Until 2015 Jeremy had been more a political campaigner than a traditional parliamentary politician. He had a long history of opposing the UKs military interventions overseas from Ireland to Iraq and beyond, defending underdogs whether it were the likes of the Guildford Four, the Palestinians and ethnic minorities from racism and extradition. All this was anathema to the UK state apparatus, the military, security services, judiciary, monarchy, upper echelons of the civil service, and – to their everlasting shame – the majority of Labour MPs.

Nevertheless in 2015, to his great credit, he grasped the poison chalice with both hands. After a very brief honeymoon, the attacks on Corbyn from within the Parliamentary Labour Party came fast and furious, culminating in another leadership election in 2016 in which he wiped the floor with the Blairite candidate: the long forgotten and unlamented Owen Smith.

Nevertheless, for all the euphoria we felt back then, and especially after the support Corbyn’ Labour received from voters in the 2017 general election, the fix had gone in, and in time it would regurgitate to the surface and destroy Corbyn’s leadership. 

The dark forces of the UK state had decided their touts and toadies within the Labour Party could not unseat Corbyn by political means: it was time for a more robust approach. Smears, half-truths, and damned lies became the order of the day as the secret state marshalled it’s not inconsiderable forces.

I know hindsight is a wonderful thing and it does not change what happened, but it can though become a warning from history. 

By end of 2018, it became clear Jeremy was under ferocious attack. It was hard to see how he could weather the storm, let alone win a general election. Instead of the leadership changing strategy, it was more of the same. They ploughed much the same farrow in the December 2019 general election as they did in 2017 and it turned out to be a recipe for disaster.

My own view on this, and it may seem farcical to some comrades, with Corbyn’s agreement they should have worked out a strategy to flip the leadership just before the 2019 general election, either to John McDonnell or a clean skin. There were enough solid left-wing comrades in Parliament back then who could have filled the role, some having been part of the 2015 intake. To plough on regardless through acres of hostile newsprint being poured over Jeremy and his reputation was a mistake.

In the past almost all Labour party leaders have been given a hard time by the mainstream media.
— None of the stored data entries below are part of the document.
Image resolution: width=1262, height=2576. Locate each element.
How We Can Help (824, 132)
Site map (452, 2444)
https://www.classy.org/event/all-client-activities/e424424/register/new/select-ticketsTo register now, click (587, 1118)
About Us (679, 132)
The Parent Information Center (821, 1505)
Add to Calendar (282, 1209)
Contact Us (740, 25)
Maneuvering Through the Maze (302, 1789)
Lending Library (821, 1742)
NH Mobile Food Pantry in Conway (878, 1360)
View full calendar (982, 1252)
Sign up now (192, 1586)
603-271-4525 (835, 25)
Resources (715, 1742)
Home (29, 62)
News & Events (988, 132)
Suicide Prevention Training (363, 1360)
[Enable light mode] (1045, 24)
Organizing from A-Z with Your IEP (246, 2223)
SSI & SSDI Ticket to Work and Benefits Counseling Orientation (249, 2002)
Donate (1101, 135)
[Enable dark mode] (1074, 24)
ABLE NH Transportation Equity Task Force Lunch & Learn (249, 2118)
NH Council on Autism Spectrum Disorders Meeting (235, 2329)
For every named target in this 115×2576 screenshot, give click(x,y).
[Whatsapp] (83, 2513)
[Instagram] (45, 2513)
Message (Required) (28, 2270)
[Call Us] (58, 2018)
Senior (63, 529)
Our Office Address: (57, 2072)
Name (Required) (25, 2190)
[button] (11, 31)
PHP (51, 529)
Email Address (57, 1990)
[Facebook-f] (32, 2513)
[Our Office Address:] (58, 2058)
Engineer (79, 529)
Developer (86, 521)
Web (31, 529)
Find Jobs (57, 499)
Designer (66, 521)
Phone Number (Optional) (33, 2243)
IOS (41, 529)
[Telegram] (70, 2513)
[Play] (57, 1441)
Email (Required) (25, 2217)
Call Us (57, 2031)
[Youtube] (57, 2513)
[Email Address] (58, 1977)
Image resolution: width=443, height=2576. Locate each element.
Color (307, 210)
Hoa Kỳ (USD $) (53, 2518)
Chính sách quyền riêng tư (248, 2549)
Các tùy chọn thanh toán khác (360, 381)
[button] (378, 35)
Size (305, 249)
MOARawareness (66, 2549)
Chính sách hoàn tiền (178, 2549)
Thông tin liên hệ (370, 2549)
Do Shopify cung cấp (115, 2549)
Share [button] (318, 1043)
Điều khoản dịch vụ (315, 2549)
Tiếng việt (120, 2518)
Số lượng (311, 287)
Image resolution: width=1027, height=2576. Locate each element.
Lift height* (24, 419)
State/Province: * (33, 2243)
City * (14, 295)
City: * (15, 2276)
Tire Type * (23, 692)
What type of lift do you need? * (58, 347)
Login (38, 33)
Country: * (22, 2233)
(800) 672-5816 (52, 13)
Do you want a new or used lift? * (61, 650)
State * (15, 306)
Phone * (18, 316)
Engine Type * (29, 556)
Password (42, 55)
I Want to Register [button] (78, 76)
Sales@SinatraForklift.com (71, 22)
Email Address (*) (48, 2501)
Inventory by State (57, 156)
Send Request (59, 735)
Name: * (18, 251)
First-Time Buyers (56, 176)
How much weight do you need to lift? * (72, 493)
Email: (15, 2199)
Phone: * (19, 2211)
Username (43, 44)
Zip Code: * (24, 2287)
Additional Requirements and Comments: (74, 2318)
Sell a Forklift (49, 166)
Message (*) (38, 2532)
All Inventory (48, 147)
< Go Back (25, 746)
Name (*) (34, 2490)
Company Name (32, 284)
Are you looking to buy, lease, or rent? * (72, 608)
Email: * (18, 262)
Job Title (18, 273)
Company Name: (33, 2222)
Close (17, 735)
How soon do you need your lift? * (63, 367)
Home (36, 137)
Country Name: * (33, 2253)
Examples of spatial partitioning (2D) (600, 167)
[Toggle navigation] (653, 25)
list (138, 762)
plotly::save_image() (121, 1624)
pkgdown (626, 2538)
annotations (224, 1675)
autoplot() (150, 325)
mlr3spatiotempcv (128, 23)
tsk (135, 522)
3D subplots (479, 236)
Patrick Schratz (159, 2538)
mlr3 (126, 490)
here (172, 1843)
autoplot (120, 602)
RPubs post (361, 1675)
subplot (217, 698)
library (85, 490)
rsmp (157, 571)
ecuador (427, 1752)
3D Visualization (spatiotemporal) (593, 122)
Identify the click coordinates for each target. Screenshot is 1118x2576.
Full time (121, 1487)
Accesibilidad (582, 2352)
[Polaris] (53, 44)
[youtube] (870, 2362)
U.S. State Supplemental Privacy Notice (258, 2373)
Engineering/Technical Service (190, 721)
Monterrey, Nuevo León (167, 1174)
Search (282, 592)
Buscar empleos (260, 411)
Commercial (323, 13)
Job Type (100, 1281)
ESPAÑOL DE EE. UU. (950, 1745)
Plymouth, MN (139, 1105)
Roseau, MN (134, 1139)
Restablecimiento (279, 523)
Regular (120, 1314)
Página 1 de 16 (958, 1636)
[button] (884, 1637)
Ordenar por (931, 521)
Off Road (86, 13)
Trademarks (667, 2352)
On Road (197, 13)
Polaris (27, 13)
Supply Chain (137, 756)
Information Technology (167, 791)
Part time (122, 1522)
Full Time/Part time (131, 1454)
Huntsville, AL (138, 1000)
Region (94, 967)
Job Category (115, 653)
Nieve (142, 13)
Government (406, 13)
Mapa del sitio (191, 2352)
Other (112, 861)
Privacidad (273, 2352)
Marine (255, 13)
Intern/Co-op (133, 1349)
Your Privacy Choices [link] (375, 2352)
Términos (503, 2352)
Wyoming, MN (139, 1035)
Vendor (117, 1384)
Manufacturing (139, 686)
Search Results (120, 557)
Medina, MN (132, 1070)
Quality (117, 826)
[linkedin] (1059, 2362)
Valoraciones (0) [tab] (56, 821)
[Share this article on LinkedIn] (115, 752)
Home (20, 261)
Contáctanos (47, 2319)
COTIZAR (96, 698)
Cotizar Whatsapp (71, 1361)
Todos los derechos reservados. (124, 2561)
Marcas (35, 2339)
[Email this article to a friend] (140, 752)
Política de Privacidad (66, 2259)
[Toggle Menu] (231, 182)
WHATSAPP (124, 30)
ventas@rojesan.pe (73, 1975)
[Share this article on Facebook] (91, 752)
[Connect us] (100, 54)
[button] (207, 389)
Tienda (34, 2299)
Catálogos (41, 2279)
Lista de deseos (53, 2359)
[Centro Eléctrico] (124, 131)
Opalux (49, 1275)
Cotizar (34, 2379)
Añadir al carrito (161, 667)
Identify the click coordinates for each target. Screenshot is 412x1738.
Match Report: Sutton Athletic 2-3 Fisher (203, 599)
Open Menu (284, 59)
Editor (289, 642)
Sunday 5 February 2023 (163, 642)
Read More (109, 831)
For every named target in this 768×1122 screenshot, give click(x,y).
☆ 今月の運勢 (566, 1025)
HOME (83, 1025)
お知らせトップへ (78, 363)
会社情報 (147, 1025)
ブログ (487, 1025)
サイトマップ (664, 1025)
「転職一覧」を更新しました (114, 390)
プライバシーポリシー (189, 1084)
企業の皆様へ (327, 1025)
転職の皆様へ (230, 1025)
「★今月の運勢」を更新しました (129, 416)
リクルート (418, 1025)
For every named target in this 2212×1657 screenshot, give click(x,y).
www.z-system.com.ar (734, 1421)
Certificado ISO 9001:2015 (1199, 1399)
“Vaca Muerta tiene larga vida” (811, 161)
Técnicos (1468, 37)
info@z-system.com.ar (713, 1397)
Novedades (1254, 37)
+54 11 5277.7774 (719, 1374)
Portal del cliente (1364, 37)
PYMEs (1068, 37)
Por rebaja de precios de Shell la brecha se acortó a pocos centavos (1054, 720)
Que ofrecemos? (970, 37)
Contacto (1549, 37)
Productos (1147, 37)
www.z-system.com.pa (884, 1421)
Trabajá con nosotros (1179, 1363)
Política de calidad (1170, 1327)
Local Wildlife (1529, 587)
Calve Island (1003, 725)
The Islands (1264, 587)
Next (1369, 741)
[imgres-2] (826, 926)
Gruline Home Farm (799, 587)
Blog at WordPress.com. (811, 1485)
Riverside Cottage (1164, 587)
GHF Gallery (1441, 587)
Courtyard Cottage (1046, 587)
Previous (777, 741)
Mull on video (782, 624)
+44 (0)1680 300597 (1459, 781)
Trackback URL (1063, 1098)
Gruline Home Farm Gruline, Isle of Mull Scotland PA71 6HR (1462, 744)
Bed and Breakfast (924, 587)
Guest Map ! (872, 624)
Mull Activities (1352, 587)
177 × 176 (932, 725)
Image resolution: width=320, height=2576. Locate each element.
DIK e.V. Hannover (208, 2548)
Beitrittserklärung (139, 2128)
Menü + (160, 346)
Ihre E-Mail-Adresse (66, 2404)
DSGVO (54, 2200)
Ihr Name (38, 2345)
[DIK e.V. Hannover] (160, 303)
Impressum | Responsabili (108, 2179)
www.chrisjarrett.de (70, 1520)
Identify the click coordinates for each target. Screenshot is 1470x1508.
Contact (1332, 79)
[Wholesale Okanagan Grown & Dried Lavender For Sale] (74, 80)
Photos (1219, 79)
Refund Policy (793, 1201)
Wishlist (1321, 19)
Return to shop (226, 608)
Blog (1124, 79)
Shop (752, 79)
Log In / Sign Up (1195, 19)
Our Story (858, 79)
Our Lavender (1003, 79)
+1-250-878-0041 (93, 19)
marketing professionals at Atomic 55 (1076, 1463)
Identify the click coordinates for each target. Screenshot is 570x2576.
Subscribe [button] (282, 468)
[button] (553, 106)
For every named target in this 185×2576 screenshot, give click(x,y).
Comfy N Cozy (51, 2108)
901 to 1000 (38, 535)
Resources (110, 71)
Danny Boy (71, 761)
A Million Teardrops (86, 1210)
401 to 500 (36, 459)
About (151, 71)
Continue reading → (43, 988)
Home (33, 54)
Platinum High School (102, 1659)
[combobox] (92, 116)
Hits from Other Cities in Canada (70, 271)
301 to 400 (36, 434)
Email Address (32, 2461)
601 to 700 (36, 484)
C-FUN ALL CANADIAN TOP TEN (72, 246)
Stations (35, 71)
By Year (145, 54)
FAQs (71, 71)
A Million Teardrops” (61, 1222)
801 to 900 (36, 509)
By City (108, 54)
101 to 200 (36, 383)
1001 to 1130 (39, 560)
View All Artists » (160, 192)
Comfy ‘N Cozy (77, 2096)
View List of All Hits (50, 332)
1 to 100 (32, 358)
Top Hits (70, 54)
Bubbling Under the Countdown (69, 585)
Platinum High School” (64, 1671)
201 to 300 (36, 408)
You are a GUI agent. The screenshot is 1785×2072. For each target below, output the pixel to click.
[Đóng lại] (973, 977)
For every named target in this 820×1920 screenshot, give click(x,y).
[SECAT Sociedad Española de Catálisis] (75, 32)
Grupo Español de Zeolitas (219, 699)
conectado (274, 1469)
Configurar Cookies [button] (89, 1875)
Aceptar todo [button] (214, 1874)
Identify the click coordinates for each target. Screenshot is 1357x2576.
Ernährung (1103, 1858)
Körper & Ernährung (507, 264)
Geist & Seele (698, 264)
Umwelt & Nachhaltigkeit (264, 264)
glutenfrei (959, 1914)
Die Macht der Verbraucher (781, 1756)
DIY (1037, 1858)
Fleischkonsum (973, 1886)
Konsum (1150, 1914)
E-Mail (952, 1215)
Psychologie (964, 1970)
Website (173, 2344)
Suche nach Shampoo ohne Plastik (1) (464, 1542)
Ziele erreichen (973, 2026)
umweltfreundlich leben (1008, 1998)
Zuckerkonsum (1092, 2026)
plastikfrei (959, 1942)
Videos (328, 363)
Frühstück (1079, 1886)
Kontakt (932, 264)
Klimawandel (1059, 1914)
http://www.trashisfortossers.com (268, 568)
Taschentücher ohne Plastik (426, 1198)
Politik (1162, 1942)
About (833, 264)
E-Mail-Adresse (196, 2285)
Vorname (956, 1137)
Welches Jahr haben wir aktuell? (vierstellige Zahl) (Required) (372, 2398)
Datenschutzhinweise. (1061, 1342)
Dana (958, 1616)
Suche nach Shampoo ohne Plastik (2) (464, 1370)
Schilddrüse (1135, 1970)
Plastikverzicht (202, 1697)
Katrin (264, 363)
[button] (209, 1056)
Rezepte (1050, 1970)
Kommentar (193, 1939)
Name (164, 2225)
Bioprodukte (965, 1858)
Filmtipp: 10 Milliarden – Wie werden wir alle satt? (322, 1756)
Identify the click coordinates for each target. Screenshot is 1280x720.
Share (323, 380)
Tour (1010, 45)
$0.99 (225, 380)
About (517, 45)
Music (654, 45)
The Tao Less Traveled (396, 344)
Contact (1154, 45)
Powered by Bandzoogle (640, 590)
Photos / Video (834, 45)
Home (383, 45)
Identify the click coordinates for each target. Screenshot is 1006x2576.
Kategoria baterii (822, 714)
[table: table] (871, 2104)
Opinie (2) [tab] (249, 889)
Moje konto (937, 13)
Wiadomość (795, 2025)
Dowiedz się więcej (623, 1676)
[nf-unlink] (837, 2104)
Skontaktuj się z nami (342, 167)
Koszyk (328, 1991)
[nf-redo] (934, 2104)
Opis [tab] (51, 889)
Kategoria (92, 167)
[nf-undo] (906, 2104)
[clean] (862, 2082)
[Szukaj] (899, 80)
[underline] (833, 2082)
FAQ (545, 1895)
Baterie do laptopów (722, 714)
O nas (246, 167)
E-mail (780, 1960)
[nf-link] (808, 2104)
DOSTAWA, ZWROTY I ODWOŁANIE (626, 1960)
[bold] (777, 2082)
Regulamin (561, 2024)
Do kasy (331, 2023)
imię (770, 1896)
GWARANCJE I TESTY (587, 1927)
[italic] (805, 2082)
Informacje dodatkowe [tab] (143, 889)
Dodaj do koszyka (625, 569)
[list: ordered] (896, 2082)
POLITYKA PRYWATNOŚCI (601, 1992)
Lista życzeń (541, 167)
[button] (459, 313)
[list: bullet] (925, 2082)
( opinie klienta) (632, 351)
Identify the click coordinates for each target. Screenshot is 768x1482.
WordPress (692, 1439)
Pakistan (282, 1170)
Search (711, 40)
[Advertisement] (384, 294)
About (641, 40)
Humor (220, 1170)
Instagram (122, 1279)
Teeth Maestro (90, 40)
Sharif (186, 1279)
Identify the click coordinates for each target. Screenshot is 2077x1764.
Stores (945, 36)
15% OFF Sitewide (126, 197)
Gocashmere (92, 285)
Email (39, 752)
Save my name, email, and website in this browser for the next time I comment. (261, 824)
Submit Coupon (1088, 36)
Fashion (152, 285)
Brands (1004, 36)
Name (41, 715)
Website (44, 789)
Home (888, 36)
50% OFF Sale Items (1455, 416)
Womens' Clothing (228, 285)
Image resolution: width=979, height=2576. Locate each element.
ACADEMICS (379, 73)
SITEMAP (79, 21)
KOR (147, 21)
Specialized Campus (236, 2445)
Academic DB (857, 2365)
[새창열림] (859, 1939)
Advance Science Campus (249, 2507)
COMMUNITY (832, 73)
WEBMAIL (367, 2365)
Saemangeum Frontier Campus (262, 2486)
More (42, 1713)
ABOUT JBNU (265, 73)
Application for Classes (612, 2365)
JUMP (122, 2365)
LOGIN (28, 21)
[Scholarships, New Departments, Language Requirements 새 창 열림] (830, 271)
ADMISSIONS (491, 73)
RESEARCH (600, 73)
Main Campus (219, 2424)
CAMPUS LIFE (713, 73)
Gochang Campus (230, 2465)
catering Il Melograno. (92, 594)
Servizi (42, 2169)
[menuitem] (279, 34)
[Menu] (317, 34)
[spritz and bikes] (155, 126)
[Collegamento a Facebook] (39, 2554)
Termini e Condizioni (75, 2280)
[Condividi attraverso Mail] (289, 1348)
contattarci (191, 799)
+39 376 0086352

Blair was the one exception and Starmer may be the second. Thus, for the left to continue to play out parliamentary politics under the ruling classes own guidelines simply will not cut it. We need to be far more radical and innovative than this. As James Connolly once wrote, ‘What do we want, we want the earth’. I would add not meagre pickings from the master’s table.


* McDonnell attempted to stand for the position of Labour Party leader following Tony Blair’s resignation in 2007, but failed to get enough nominations. He was a candidate for the party leadership again in 2010 following Gordon Brown’s resignation after Labour’s electoral defeat, but withdrew in favour of Diane Abbot, feeling that he would be unable to secure enough nominations.